▸ **节选文本**
"""

苏童沿着先人的足迹探访家族幽秘的历史和无踪的死亡,在《飞越我的枫杨树故乡》中,作者用表现原始张力的方式书写着族人多舛而诡异的命运,猩红色的罂粟花随风招展,大片大片地煽动起人们最原始的欲望,精通水性的幺叔如何会溺死河中我们不得而知,但河流的生生不息早已载着幺叔开始了无所归途的逃亡,无迹可寻的迷踪是死亡的预言,“我是不是预见幺叔无法逾越那条湍急浊黄的河流,恐惧地看到了一个死者与世界的和谐统一”[2],幺叔的生活只有一条狗和一个女人,幺叔不属于那片古老的村庄,但却流淌着黏稠浑浊的家族血液,洪水将村民赶出了村庄,幺叔却和那条狗冲出了族人的呼喊,逃向了死神的召唤。幺叔的生死看似无形但却命定,这种飘渺玄虚的空灵在苏童的笔下更是一种荒诞不羁的景象,那句“把幺叔带回家”更是对失散精魂的召回。
《罂粟之家》中刘老侠的儿子刘沉草,他是枫杨树乡村里唯一接受正统教育的人,却仍然无奈要继承刘老侠的地主家业,他由起初回到家乡时对罂粟的晕厥到最后吞食罂粟,精神也在罂粟中完全沦陷,他在对周遭一切的迷离恍惚中颠覆并重塑着人生观,在子承父业后刘沉草也就成了四十年代最后的地主,他的枫杨树时代是“枫杨树乡村在千年沉寂中蹦跳了一下,死湖般的历史随之有了新的起伏”[1]。然而这仅仅是他在机械的完成着地主家族的使命,他的思想和精神始终游离于这片不属于他的村庄上空,他原本是革命队伍中的先进者,但却陷入被革命的阶级而无奈何逃离,当沉草要被击毙时,他只是在罂粟缸里闭着眼睛等待命运的判决,怀抱着重新出世的希望期待生命的结束。《十九间房》里的春麦,抱怨自己贫寒的生活但却没有闯荡的勇气,对山贼金豹既恨又怯,在面对金豹当面侮辱自己女人时,竟懦弱荒唐的砍下了六娥的手臂,春麦就是在这样忍辱负重的生活中带着妻儿准备逃逸私藏枪支的罪行,但最终将生的机会留给了亲人,自己被湖水淹没,也许逃往另一个世界才是春麦解脱的唯一选择,逃亡的路被暴雨阻隔,那也只有被天公收了性命才能终结这场生命闹剧。《逃》中一生都在逃的陈三麦最后逃去了东北,在弥留之际感慨就算逃到天边也逃不掉,无处可逃的他也只能用逃离生命的方式去结束自己的逃亡。

"""

▸ **待做题目**
**1.** 请输出节选文本中从“苏童沿着先人的足迹探访家族幽”到“生命的方式去结束自己的逃亡。”的原文。
**2.** 判断以下说法是否符合节选文本，逐条答“是”或“否”，并准确引用原文中起决定作用的语句：(a) 刘沉草是枫杨树乡村里唯一接受正统教育的人；(b) 春麦砍下了金豹的手臂；(c) 陈三麦最后逃去了南方。

▸ **提取材料**
"""

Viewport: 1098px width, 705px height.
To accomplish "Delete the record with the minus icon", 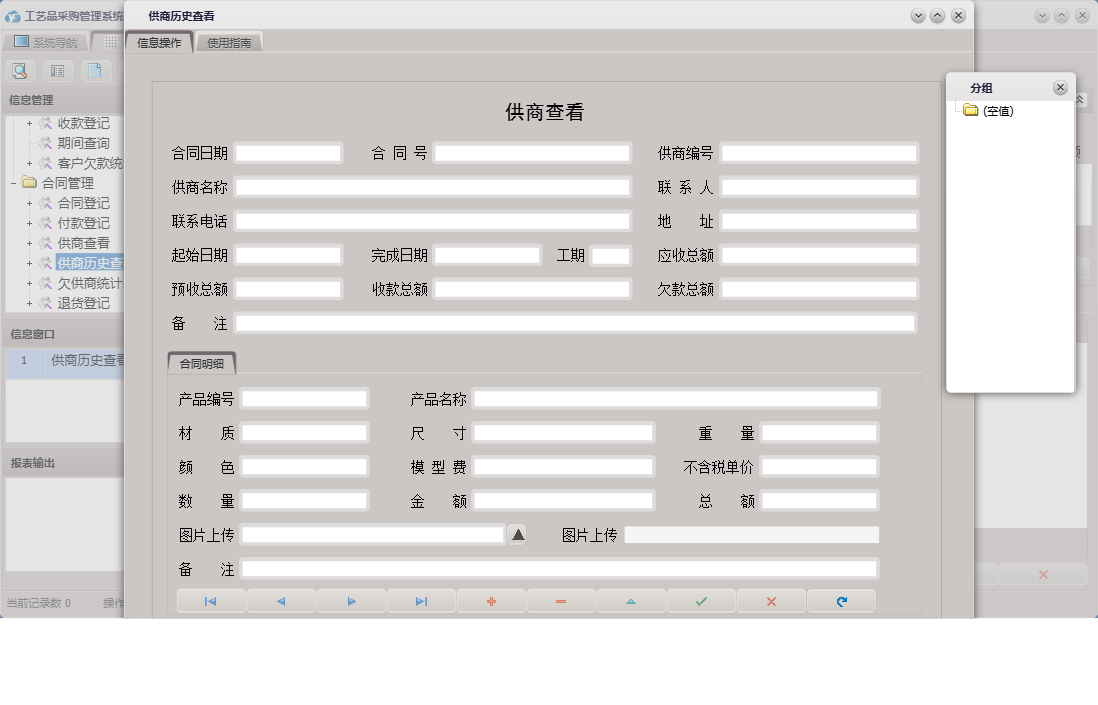I will (x=560, y=600).
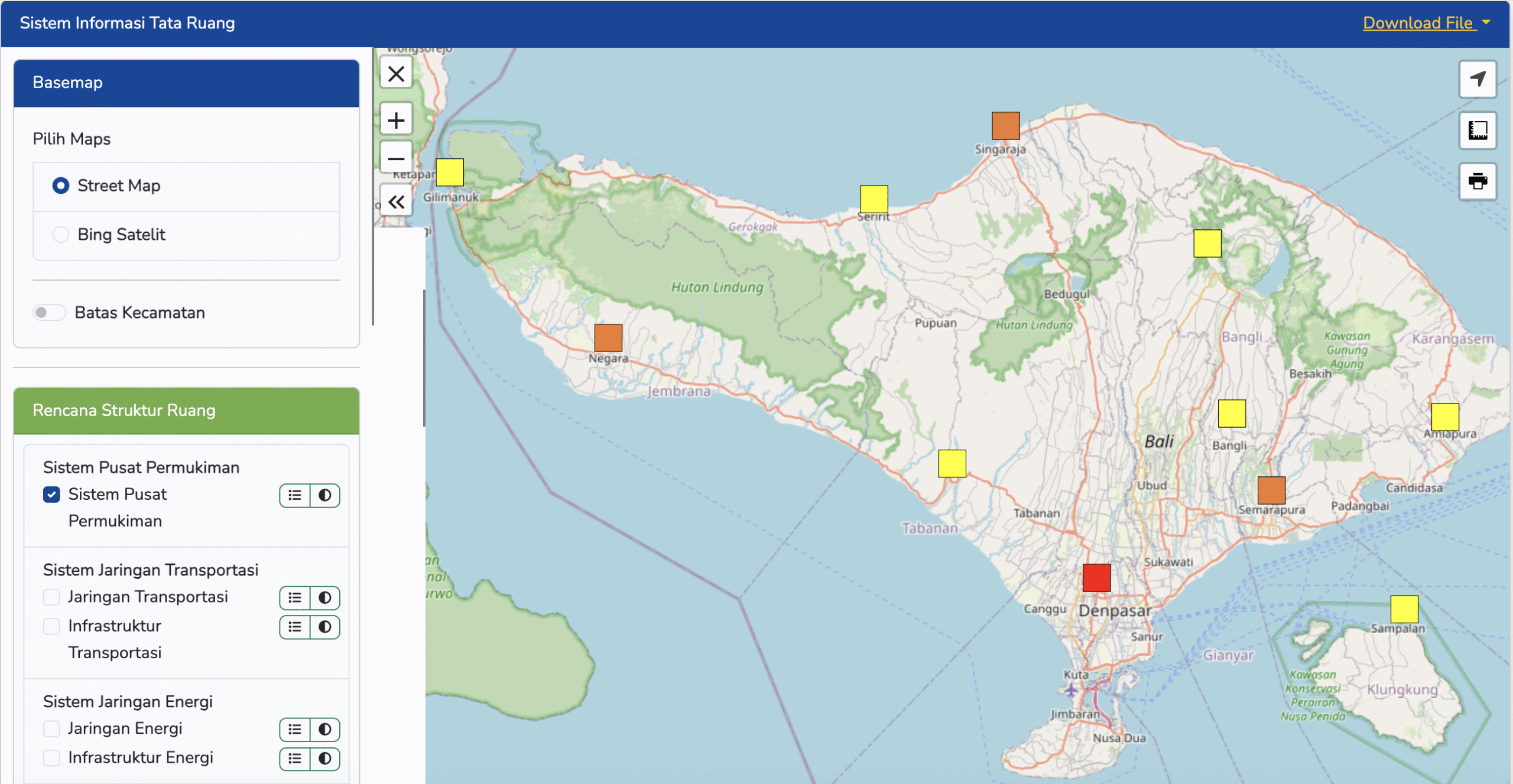The width and height of the screenshot is (1513, 784).
Task: Collapse the side panel with the chevron button
Action: pyautogui.click(x=396, y=201)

"""

▸ **各题答案**
**1.**
苏童沿着先人的足迹探访家族幽秘的历史和无踪的死亡,在《飞越我的枫杨树故乡》中,作者用表现原始张力的方式书写着族人多舛而诡异的命运,猩红色的罂粟花随风招展,大片大片地煽动起人们最原始的欲望,精通水性的幺叔如何会溺死河中我们不得而知,但河流的生生不息早已载着幺叔开始了无所归途的逃亡,无迹可寻的迷踪是死亡的预言,“我是不是预见幺叔无法逾越那条湍急浊黄的河流,恐惧地看到了一个死者与世界的和谐统一”[2],幺叔的生活只有一条狗和一个女人,幺叔不属于那片古老的村庄,但却流淌着黏稠浑浊的家族血液,洪水将村民赶出了村庄,幺叔却和那条狗冲出了族人的呼喊,逃向了死神的召唤。幺叔的生死看似无形但却命定,这种飘渺玄虚的空灵在苏童的笔下更是一种荒诞不羁的景象,那句“把幺叔带回家”更是对失散精魂的召回。
《罂粟之家》中刘老侠的儿子刘沉草,他是枫杨树乡村里唯一接受正统教育的人,却仍然无奈要继承刘老侠的地主家业,他由起初回到家乡时对罂粟的晕厥到最后吞食罂粟,精神也在罂粟中完全沦陷,他在对周遭一切的迷离恍惚中颠覆并重塑着人生观,在子承父业后刘沉草也就成了四十年代最后的地主,他的枫杨树时代是“枫杨树乡村在千年沉寂中蹦跳了一下,死湖般的历史随之有了新的起伏”[1]。然而这仅仅是他在机械的完成着地主家族的使命,他的思想和精神始终游离于这片不属于他的村庄上空,他原本是革命队伍中的先进者,但却陷入被革命的阶级而无奈何逃离,当沉草要被击毙时,他只是在罂粟缸里闭着眼睛等待命运的判决,怀抱着重新出世的希望期待生命的结束。《十九间房》里的春麦,抱怨自己贫寒的生活但却没有闯荡的勇气,对山贼金豹既恨又怯,在面对金豹当面侮辱自己女人时,竟懦弱荒唐的砍下了六娥的手臂,春麦就是在这样忍辱负重的生活中带着妻儿准备逃逸私藏枪支的罪行,但最终将生的机会留给了亲人,自己被湖水淹没,也许逃往另一个世界才是春麦解脱的唯一选择,逃亡的路被暴雨阻隔,那也只有被天公收了性命才能终结这场生命闹剧。《逃》中一生都在逃的陈三麦最后逃去了东北,在弥留之际感慨就算逃到天边也逃不掉,无处可逃的他也只能用逃离生命的方式去结束自己的逃亡。

**2.**
(a) 是。“他是枫杨树乡村里唯一接受正统教育的人”
(b) 否。“竟懦弱荒唐的砍下了六娥的手臂”
(c) 否。“一生都在逃的陈三麦最后逃去了东北”